II.Обратите внимание на многозначность следующих слов: technique — 1. техника, мастерство, умение; 2. технический прием; способ, метод; методика

technology — 1. техника, технические науки; 2. технология; 3. тех-нические средства, аппаратура; 4. технический прием; способ, метод; методика

intelligence — 1. интеллект; 2. информация; 3. разведка; Intelligence Service разведывательная служба Великобритании; Central Intelligence Agency (CIA) Центральное разведывательное управление США (ЦРУ)

intelligent — умный, разумный интеллигентный — cultured, educated интеллигенция — intelligentsia {рус. заимствование)

III.to take note — to be attentive, to pay attention to take notes — to write down important points

Exercise 1. Find synonyms of the following words in the text:

important, to try, to help, to write down, to enlarge.

Exercise 2. Translate the following sentences into Russian, paying attention to the words in bold type. First, look these words up in the dictionary, keeping in mind their various meanings; remember also that they may belong to different parts of speech.

A. 1. There are different ways of cooking fish. 2. When a person wants to say something, he will find a way to say it. 3. This problem can be solved in several ways. 4. Sociology is interested in the way groups interact with one another and with the institutions they develop. 5. I never like the way doctors speak to you. 7. Thank you for helping my brother the way you have. 7. It is disgusting the way taxes keep going up. 8. The reporter changed the story the way the editor wanted. 9. Much of what we do, even the way we think, is based on habit. 10. The way you spend your time determines your life. 11. Technology has strongly affected the way newspapers are published.

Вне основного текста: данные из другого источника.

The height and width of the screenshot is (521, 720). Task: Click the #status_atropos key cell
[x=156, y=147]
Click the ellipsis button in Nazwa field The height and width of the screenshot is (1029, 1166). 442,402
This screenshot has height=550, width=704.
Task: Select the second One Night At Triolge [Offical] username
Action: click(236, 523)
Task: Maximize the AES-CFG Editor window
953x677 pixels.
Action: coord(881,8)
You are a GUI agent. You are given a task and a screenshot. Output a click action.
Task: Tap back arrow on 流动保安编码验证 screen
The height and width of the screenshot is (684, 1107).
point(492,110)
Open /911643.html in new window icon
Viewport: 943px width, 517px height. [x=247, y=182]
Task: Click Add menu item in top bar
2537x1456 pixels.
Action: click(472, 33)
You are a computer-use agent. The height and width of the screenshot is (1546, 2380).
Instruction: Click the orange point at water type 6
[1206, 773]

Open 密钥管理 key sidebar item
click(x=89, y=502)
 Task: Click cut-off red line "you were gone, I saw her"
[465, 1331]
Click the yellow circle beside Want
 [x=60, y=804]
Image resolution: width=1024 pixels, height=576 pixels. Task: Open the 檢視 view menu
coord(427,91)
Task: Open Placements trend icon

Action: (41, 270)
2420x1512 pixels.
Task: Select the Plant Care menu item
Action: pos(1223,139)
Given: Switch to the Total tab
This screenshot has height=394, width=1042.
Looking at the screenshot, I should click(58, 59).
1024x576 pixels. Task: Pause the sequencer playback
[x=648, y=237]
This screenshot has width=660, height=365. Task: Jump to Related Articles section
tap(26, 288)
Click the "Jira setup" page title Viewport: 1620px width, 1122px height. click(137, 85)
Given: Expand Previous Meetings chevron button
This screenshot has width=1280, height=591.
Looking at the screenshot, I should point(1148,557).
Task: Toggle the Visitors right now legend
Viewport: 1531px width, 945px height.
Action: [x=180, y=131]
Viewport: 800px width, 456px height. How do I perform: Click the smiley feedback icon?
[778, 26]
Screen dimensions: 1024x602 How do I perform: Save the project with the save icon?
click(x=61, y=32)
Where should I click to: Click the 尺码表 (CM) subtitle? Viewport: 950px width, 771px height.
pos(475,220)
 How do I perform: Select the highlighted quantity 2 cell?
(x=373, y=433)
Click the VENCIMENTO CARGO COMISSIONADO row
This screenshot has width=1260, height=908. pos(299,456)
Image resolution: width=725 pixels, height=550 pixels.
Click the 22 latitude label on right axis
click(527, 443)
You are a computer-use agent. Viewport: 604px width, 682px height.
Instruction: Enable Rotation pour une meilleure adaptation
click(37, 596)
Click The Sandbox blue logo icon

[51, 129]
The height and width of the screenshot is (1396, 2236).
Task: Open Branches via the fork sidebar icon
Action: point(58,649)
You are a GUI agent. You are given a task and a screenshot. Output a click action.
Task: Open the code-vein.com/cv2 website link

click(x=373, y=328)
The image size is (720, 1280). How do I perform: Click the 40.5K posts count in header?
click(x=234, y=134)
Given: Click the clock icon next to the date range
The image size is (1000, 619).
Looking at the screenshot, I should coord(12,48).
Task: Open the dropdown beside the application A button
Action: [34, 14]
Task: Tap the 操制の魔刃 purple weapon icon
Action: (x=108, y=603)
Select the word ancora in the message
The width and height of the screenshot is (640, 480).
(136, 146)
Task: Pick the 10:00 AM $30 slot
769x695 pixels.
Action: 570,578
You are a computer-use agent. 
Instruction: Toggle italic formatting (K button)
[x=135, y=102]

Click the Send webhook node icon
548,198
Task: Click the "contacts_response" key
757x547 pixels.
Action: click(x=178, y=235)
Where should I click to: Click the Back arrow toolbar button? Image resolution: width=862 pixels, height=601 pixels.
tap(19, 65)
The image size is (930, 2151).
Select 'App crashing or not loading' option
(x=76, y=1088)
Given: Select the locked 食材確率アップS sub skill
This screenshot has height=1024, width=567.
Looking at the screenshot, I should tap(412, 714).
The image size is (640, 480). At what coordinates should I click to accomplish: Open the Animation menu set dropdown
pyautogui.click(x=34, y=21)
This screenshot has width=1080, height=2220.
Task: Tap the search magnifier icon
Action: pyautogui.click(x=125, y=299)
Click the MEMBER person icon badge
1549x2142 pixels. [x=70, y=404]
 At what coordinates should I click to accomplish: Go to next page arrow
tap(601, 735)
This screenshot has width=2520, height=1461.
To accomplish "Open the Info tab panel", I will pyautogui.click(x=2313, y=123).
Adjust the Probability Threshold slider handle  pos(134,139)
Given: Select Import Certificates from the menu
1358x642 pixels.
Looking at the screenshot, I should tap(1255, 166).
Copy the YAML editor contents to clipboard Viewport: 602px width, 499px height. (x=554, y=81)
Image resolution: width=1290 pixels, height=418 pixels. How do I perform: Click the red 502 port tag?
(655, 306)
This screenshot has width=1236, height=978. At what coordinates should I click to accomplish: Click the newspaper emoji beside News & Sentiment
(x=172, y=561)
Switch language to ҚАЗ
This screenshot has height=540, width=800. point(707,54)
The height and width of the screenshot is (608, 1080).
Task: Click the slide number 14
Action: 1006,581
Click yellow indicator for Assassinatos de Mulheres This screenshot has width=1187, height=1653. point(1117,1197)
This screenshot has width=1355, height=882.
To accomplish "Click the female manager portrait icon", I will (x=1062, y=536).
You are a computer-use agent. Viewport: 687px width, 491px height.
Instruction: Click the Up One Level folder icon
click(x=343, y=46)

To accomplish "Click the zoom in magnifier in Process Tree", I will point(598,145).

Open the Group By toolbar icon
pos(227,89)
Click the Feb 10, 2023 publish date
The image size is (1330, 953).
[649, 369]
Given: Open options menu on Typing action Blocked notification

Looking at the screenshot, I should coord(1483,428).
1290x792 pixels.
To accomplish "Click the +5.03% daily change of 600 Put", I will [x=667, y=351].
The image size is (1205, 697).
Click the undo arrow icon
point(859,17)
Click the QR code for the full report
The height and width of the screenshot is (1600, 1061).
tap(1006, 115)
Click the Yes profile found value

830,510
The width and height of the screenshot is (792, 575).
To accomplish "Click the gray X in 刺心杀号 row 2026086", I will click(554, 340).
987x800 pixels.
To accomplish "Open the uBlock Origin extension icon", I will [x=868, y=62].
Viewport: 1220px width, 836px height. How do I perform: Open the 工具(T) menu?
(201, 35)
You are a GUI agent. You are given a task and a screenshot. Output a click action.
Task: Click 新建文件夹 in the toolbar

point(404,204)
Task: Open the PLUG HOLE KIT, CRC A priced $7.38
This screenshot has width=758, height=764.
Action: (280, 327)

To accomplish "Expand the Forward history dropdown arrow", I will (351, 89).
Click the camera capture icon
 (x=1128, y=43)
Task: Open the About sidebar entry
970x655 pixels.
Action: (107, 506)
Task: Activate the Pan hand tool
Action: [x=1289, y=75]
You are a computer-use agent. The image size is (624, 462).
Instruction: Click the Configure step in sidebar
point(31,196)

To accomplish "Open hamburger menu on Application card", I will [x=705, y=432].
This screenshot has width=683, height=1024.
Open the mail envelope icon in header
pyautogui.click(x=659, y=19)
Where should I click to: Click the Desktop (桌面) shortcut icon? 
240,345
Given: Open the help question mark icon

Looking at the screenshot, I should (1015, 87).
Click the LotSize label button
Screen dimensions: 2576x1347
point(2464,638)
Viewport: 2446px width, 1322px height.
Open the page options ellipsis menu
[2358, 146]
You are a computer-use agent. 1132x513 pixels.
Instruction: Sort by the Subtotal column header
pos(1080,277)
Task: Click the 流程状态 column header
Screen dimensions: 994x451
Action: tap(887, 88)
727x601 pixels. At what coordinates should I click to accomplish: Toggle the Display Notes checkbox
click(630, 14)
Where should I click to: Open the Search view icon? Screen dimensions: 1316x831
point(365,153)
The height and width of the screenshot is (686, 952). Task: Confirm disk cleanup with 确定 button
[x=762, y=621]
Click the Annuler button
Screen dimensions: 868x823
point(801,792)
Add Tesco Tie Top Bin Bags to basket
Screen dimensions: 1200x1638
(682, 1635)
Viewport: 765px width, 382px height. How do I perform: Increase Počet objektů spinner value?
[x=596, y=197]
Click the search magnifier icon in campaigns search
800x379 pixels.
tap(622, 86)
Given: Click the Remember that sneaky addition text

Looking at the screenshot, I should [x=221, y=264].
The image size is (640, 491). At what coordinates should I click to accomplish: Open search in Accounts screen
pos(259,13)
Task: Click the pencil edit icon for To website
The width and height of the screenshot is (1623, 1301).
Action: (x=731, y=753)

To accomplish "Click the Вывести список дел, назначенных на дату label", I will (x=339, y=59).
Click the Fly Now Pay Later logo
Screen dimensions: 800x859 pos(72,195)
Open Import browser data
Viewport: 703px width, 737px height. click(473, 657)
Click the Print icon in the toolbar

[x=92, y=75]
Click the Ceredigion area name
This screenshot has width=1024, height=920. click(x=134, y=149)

B. 1. Without order, stability is impossible. 2. We must put the house in order. 3. The duty of the police is to maintain order. 4. They came into the restaurant and ordered dinner. 5. It is possible now to order goods by e-mail. 6. At the restaurant, a waiter came to take their order. 7. The general ordered the soldiers to storm the building. 8. The district court ordered the hospital closed. 9. He had to hurry in order to reach the town before dark. 10. Many people learn English in order to be able to travel.

C. 1. The needle of the compass points to the North. 2. All the evidence points to his guilt. 3. I like the report in general, but there are points I object to. 4. Your point of view will be discussed at the conference. 5.I must point out that you are making a mistake. 6. The astronomer pointed his telescope to the Moon. 7. At the museum, he pointed out the finest pictures to me. 8. There is no point in asking him questions. He will not tell us anything. 9. She was not listening and missed the point of the story.

D. 1. US schools spend hundreds of millions of dollars each year on technology. 2. Such programs are a poor use of expensive technology. 3. William Caxton, the first English printer, learned the technique of printing in Germany. 4. Mary learned modern management techniques in college. 5. People adopt certain techniques for getting along in life. 6. As early as 2500 ВС, Native Americans living in Massachusetts developed sophisticated fishing techniques. 7. The technique of reading differs in many important respects from the technique of extracting information from lectures. 8. If you have never learned about the best studying techniques, you probably waste time and effort in your studying.

E. 1. He was recruited as a translator for the US military intelligence. 2. Artificial intelligence is the study of how to make computers work in an intelligent way. 3. Are their intelligent life forms on other planets? 4. The boy was intelligent and his father tried to give him a good education.

F. 1. She didn't like to speak of her health and changed the subject. 2. Geography was my favorite subject at school. 3. British subjects are allowed to enter the country at all times. 4. He is subject to colds. 5. This area is subject to floods. 6. The police are — like the rest of us — subject to the law. 7. The air bases were subjected to an intense air attack.